WHAT IS REQUIRED: Using the data beneath this instruction, retype only the lines from the one that contains "Enable the read_repository scope checkbox" down to the one that contains "The image size is (835, 557).", both included, exactly as they appear.

--- RECORDS ---

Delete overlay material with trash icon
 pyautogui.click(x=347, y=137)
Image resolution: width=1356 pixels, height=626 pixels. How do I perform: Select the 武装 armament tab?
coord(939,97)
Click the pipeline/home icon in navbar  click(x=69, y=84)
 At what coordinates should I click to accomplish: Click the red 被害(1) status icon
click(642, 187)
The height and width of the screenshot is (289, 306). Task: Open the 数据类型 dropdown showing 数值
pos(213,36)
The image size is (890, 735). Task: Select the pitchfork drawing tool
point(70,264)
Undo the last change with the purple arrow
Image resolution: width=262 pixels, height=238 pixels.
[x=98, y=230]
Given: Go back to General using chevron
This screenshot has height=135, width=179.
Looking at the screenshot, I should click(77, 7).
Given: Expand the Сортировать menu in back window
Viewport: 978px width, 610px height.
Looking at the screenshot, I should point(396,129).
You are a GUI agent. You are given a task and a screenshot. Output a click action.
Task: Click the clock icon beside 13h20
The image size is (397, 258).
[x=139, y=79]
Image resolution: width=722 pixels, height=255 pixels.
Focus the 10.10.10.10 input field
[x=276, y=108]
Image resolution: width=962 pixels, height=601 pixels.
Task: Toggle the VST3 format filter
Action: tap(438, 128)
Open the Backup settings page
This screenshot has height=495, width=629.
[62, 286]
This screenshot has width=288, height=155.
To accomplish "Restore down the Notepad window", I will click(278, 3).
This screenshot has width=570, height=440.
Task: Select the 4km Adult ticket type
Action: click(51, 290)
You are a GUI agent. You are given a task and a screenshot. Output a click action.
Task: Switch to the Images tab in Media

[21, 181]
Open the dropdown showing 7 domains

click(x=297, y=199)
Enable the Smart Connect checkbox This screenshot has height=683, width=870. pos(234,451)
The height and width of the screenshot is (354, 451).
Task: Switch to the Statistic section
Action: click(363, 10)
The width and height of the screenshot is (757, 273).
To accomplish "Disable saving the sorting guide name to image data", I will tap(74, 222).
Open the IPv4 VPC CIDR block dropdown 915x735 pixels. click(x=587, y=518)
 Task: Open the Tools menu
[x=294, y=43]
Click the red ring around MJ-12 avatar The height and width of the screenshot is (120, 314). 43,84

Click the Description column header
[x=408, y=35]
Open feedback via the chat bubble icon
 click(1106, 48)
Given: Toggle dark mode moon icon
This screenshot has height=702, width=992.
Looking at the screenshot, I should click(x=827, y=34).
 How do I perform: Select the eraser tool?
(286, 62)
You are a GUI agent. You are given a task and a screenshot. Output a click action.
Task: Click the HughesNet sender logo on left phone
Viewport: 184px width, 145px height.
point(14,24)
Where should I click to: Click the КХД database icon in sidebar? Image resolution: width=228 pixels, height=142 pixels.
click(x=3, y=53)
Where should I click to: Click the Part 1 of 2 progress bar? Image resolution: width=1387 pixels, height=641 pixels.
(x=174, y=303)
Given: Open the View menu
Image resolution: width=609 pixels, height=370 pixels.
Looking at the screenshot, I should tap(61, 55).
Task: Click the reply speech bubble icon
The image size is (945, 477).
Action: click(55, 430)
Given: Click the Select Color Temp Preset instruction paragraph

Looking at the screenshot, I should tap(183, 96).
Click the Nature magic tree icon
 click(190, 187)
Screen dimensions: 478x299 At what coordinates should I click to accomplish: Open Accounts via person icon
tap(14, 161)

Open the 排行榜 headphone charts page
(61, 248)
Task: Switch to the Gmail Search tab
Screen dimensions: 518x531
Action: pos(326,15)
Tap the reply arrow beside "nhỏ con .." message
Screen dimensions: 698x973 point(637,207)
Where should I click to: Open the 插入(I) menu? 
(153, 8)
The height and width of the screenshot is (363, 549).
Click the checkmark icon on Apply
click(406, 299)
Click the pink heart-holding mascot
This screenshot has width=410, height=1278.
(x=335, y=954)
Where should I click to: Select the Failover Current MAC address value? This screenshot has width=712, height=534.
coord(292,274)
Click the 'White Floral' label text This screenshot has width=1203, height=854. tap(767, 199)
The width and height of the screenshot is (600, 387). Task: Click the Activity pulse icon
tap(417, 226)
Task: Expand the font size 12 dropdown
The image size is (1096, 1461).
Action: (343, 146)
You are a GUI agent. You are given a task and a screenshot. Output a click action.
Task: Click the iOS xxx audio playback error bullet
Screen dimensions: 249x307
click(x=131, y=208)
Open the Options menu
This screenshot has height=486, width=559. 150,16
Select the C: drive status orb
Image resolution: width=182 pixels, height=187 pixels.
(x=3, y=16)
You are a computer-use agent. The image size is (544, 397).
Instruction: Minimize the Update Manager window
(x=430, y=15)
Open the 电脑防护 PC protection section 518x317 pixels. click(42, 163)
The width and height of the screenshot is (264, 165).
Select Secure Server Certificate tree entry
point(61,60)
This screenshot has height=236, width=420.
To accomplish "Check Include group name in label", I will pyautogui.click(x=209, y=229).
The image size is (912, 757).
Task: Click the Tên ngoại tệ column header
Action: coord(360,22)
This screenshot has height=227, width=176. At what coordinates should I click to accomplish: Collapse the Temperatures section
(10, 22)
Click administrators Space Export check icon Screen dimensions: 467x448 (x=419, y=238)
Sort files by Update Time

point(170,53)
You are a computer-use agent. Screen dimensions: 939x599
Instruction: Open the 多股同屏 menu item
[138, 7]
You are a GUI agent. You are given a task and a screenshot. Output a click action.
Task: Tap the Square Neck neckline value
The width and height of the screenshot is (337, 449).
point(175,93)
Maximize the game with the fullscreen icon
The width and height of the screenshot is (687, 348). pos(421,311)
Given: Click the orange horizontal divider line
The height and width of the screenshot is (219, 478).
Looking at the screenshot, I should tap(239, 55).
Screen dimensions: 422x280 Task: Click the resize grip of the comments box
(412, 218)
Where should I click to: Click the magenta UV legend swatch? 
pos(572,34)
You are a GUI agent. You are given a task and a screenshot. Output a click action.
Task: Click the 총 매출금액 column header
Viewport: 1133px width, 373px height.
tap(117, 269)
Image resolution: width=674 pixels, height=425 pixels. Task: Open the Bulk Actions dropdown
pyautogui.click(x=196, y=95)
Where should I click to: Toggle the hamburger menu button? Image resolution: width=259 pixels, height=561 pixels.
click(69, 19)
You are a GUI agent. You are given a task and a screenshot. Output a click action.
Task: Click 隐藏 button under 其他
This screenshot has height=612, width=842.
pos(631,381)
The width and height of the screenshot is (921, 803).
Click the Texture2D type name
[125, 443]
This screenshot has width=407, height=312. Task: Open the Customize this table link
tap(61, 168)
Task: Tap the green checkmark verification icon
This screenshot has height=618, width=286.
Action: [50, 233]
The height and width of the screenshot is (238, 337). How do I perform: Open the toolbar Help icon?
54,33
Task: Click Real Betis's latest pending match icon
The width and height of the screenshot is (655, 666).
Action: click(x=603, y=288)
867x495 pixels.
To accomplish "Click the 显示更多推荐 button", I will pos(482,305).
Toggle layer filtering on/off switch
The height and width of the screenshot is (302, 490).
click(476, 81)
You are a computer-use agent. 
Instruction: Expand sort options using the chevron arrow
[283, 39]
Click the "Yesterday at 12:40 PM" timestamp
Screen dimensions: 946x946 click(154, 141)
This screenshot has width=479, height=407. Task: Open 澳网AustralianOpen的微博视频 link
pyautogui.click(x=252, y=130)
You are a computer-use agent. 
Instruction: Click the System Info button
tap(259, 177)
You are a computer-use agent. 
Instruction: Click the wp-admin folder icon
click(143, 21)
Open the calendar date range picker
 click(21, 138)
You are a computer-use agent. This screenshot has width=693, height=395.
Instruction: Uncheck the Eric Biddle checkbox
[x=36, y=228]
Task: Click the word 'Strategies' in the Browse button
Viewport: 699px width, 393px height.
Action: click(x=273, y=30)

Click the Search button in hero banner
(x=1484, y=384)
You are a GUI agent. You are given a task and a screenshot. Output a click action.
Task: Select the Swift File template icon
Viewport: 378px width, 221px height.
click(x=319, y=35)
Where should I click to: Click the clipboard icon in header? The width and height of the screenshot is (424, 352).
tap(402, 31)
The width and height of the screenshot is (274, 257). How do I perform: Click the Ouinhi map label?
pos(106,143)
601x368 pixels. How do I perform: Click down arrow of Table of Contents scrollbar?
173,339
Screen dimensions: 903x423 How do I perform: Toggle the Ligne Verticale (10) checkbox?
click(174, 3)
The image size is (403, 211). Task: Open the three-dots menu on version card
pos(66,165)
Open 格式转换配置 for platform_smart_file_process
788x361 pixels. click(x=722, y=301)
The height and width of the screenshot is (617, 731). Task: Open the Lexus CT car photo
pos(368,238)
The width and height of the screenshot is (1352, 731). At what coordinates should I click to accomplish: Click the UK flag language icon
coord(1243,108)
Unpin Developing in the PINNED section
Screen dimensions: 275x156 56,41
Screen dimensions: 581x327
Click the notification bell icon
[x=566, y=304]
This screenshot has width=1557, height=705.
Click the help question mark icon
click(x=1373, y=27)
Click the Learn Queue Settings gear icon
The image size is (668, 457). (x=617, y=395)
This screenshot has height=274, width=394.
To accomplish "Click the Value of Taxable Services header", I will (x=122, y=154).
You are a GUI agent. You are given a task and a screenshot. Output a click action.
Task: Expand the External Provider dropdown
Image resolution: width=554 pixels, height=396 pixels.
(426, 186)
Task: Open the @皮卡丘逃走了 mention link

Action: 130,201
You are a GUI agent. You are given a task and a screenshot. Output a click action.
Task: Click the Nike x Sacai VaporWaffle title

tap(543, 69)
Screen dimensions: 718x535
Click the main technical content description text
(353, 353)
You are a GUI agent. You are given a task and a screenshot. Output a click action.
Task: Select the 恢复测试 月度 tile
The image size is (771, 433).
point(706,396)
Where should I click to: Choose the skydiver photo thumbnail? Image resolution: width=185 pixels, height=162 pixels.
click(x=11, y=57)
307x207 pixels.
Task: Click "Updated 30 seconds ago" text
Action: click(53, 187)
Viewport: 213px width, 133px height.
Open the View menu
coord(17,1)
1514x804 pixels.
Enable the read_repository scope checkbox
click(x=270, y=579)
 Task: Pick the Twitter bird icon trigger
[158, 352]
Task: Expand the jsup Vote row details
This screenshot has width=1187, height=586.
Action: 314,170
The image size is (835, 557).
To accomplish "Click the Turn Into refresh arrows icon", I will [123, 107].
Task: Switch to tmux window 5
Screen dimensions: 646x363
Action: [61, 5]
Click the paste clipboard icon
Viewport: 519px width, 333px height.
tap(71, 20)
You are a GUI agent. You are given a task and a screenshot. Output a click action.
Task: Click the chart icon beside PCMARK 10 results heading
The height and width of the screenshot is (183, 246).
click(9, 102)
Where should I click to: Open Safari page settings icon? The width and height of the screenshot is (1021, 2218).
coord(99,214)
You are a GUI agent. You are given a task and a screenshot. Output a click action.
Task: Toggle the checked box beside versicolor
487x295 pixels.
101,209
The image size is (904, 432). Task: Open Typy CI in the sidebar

---

SOLUTION TO THIS TASK:
Enable the read_repository scope checkbox
click(x=270, y=579)
 Task: Pick the Twitter bird icon trigger
[158, 352]
Task: Expand the jsup Vote row details
This screenshot has width=1187, height=586.
Action: 314,170
The image size is (835, 557).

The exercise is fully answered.